Skip to main content

Overview

This directory provides two primary pathways for deploying and running Large Language Models (LLMs) on the NYU Torch cluster: Hugging Face Transformers (for research/experimentation) and vLLM (for high-performance serving).

1. Basic Inference (Hugging Face)

This method is ideal for feature extraction, embeddings, or small-scale batch processing. Persistence is achieved by setting up the environment within an ext3 overlay that can be mounted to an Apptainer container.

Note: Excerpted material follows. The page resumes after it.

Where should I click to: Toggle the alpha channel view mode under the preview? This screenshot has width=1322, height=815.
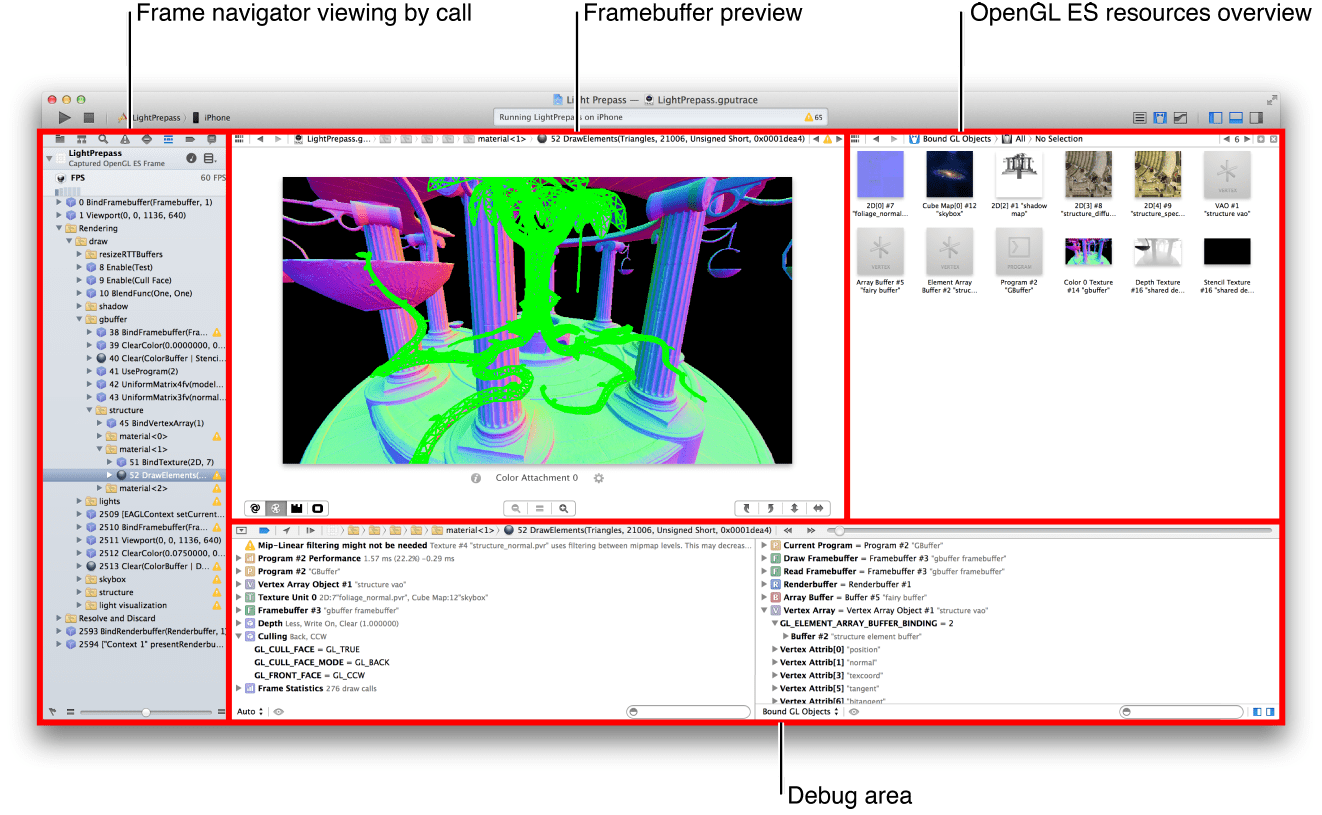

Workflow: Environment: Launch an Apptainer container with a read/write overlay. Persistence: Install conda and libraries directly into /ext3. Execution: Use AutoModel to load weights and perform a forward pass. Key File: huggingface.py Ideal for: Extracting last_hidden_state (embeddings) or sentiment classification.

2. High-Performance Serving (vLLM)

vLLM is the recommended tool for production-level throughput and low-latency inference. It utilizes PagedAttention to manage memory efficiently. Please find our guide on deploying LLMs with vLLM on Torch here.

Why vLLM? Speed: higher throughput than standard backends on Torch. Compatibility: Drop-in replacement for OpenAI API.

Deployment Options: Online: Use vllm serve to start an HTTP server accessible via curl or OpenAI clients. Offline: Use the LLM class within Python for processing large datasets without a server.